**Assignment:** Write out exactly every line from the one containing "Open the Startup type dropdown" through the final line of the material below, both included. Pictures are to be skipped.

**Data shown:**
⁂

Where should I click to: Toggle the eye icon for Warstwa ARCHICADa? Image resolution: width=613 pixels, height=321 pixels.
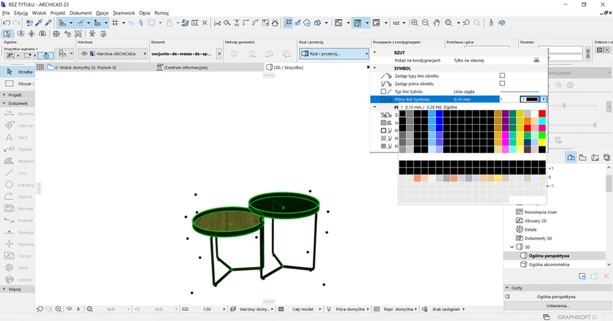click(x=85, y=54)
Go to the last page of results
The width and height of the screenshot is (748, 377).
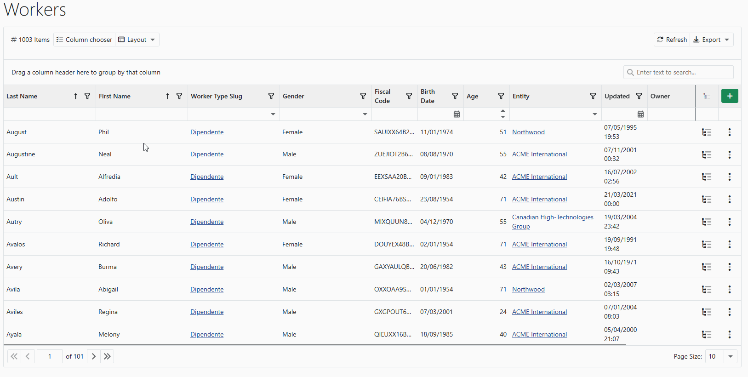coord(107,356)
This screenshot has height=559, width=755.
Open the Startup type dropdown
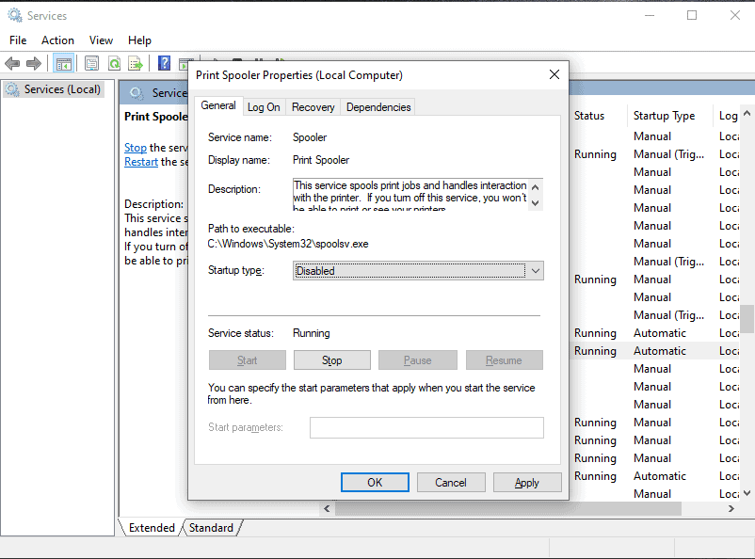point(418,271)
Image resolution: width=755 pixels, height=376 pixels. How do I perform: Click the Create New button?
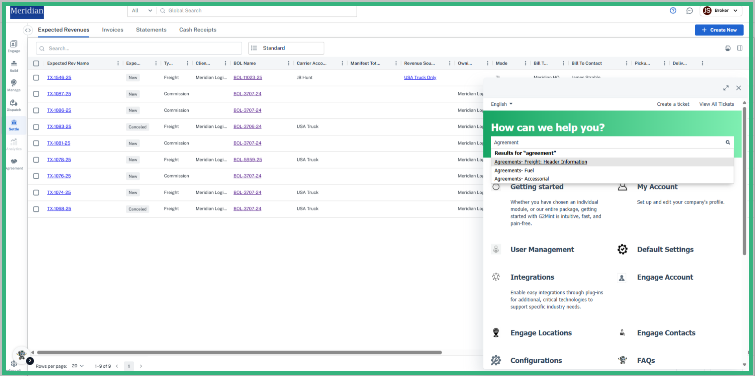719,30
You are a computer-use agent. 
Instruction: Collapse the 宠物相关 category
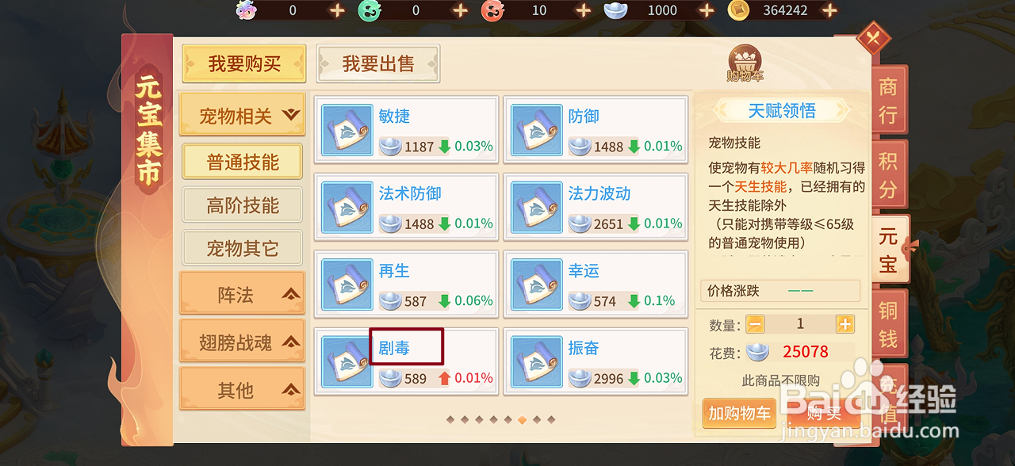(x=243, y=116)
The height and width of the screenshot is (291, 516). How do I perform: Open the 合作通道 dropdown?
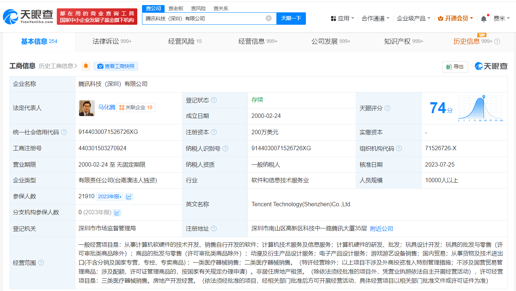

⁂

**Written solution:**
Open the Startup type dropdown
point(418,271)
Image resolution: width=755 pixels, height=376 pixels. How do I perform: Click the Create New button?
719,30
You are a computer-use agent. 
Instruction: Collapse the 宠物相关 category
(x=243, y=116)
The height and width of the screenshot is (291, 516). How do I perform: Open the 合作通道 dropdown?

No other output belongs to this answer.